Agric Minister Assures Farmers of Quality Seeds to Boost Food Production
- The Minister of Agriculture and Rural Development, Alhaji Sabo Nanono, has said his administration will ensure that farmers have access to better quality seeds across.
The Minister of Agriculture and Rural Development, Alhaji Sabo Nanono, has said his administration will ensure that farmers have access to better quality seeds across.
This, he said, was to help increase productivity and income as well as achieve food security.
He said the ministry was committed to providing necessary support needed by the National Agricultural Seeds Council (NASC), agricultural research institutes and stakeholders in the seed value chain to provide and promote the use of improved quality seeds by farmers.
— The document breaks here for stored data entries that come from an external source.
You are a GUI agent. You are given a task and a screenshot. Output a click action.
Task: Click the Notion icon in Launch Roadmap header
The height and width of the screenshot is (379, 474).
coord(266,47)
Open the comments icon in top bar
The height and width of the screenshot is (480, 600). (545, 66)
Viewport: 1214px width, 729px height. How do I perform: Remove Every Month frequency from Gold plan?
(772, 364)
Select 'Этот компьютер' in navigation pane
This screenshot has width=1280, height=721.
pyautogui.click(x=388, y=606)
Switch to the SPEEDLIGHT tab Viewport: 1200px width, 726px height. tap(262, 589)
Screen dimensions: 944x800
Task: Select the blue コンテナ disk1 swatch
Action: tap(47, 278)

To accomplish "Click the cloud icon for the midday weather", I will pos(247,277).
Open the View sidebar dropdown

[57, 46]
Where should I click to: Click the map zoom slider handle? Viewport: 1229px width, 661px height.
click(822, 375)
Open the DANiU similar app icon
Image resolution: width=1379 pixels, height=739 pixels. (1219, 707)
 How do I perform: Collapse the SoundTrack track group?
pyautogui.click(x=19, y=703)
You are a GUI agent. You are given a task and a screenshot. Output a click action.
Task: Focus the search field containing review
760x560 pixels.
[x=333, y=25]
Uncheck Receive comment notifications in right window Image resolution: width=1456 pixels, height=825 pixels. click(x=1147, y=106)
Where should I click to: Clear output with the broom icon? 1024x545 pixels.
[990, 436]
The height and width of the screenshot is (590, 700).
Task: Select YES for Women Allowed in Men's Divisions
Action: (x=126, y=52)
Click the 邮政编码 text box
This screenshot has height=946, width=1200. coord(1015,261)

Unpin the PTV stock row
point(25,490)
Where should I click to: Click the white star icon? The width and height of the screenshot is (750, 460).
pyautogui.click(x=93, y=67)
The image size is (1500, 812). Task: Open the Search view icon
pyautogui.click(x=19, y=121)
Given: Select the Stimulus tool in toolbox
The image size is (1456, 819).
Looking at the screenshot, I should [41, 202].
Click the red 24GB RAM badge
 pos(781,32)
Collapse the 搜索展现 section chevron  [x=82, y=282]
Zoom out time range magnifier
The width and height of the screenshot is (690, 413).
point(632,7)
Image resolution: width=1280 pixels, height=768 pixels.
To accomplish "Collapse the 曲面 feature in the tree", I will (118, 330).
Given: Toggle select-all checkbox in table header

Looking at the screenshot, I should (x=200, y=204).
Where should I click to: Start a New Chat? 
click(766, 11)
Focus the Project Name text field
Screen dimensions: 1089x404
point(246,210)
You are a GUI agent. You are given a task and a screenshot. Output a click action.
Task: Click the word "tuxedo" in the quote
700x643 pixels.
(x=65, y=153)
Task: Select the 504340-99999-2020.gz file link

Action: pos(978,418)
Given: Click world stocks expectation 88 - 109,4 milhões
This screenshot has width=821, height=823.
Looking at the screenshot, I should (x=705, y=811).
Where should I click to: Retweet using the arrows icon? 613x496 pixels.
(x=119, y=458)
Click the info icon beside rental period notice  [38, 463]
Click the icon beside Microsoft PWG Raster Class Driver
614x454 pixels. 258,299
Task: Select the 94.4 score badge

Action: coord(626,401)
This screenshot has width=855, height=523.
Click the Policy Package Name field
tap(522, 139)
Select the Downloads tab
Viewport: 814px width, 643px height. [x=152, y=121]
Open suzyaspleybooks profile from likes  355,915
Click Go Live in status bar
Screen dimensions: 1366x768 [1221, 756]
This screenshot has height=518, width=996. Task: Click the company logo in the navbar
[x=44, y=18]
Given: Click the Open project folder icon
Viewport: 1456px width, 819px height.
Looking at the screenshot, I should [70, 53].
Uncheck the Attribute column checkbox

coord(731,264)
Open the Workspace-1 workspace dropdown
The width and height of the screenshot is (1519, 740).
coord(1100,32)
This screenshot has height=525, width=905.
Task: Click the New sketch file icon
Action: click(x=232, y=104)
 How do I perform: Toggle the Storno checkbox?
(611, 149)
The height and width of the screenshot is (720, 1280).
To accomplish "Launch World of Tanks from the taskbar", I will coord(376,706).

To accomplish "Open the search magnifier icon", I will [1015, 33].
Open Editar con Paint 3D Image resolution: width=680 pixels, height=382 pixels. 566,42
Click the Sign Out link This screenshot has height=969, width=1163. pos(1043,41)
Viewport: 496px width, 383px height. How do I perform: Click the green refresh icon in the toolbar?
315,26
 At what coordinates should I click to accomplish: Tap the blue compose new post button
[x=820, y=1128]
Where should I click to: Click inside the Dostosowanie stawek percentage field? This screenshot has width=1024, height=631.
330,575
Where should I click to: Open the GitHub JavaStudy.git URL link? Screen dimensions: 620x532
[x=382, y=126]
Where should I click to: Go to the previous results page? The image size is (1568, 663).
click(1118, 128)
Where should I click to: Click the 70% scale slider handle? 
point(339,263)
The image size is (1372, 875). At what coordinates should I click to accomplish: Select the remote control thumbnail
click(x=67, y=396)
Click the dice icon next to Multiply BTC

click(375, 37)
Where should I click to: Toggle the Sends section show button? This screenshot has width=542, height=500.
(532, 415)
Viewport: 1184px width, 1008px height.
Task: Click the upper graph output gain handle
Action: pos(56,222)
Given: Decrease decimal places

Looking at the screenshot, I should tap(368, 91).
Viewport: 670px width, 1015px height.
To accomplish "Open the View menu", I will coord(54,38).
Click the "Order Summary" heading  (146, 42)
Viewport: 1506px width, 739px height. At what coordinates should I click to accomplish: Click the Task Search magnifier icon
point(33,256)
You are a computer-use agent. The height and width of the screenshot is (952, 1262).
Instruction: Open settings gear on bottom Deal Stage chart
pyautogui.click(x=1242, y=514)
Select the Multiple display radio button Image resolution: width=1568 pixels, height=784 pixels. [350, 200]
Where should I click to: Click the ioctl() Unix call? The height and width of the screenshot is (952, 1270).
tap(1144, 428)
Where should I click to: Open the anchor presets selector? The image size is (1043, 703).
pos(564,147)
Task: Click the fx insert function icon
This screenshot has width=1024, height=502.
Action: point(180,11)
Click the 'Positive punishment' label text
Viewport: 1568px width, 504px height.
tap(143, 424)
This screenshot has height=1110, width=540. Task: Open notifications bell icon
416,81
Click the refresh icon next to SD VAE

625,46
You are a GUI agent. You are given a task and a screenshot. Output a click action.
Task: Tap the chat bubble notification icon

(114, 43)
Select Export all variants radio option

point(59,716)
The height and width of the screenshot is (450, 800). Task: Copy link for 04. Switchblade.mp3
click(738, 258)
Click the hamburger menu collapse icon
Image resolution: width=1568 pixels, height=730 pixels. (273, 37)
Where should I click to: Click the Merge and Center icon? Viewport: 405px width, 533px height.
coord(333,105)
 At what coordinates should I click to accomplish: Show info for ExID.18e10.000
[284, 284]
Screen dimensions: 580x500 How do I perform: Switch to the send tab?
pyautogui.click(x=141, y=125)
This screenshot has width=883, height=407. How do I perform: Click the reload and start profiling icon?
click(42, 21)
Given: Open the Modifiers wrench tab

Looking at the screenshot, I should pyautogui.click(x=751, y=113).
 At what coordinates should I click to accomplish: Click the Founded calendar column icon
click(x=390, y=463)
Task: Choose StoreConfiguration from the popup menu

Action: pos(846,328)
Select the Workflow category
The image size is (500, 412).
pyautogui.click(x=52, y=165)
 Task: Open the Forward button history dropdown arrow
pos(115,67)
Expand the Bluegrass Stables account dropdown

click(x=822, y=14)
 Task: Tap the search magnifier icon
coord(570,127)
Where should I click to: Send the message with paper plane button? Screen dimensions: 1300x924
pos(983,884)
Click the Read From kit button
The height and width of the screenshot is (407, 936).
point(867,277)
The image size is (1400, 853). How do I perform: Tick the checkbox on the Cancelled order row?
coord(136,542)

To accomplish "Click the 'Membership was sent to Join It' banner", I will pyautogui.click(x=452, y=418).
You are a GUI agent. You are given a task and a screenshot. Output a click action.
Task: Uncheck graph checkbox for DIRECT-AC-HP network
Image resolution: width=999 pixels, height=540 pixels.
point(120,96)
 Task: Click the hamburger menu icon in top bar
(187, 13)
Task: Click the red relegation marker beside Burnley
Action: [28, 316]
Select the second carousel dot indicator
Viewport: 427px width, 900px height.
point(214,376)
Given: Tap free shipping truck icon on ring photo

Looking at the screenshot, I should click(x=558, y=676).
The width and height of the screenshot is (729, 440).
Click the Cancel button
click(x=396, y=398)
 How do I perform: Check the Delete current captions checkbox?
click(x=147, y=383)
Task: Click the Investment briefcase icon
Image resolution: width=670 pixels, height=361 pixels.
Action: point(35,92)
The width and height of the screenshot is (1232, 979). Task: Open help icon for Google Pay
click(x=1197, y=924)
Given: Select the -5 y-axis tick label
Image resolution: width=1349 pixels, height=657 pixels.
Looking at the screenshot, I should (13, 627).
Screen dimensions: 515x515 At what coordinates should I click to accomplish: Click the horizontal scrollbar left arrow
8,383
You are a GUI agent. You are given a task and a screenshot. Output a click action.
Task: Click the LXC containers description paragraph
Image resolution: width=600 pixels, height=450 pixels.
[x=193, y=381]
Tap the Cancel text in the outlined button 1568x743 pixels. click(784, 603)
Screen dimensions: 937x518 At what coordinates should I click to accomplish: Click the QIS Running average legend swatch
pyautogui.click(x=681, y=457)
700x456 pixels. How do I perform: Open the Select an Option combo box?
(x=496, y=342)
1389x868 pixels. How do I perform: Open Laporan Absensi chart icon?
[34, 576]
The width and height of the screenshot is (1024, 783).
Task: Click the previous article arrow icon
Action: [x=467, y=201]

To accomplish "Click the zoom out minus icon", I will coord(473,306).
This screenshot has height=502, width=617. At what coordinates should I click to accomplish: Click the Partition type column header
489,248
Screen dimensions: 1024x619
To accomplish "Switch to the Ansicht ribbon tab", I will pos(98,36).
Speaking at the NESG – NASC stakeholders’ consultative meeting on the National Agricultural Seeds Council Act, 2019, he said President Muhammadu Buhari had demonstrated his commitment towards the diversification of the economy to achieve sustainable growth and economic development by signing the law.
He said: “As a matter of priority, we must support the agricultural sector with the right policies and regulations as this sector is the only viable way to survive the current environment of global economic uncertainty with volatility of oil price.”
Nanono, however, stressed that the importance of seed in achieving sustainable agricultural revolution could not be underestimated.
He said growth in agriculture would be hampered without adequate funding of research institutions to generate proven varieties and a properly structured seed system to support the industry.
He described seed as the starting point of any agricultural revolution as well as panacea for food and nutritional security.
Also, Director General of NASC, Dr. Phillip Ojo, said the seed determines the effectiveness of all other agricultural inputs and often determines the height a country can go in agricultural transformation.
He said Nigeria and the African continent as a whole currently contribute insignificantly to and benefit little from the international seed trade because “We are yet to embrace a host of initiatives that will enable us to play and participate in the global seed business.”
He said an enabling legislation, such as the newly passed seed law represented major tool that could change the dynamics in the industry.
He said the Act would help the NASC to deliver on its vision of creating a seed system that is market driven and capable of producing and distributing high quality and improved planting materials that are available, accessible and affordable to all farmers.
According to him: “A nation’s agricultural sector can only advance when farmers of the country have access to available crop varieties that can give the best yield and resist/ tolerate various stresses that confront agricultural plants on the field today.
“We will ensure that going forward all procurement of seeds by any agency public, private or international must be done after receipt of a no objection from the NASC that the supplier is a duly accredited one that has record of capacity to supply whatever quantity of seeds he is contracted to supply.”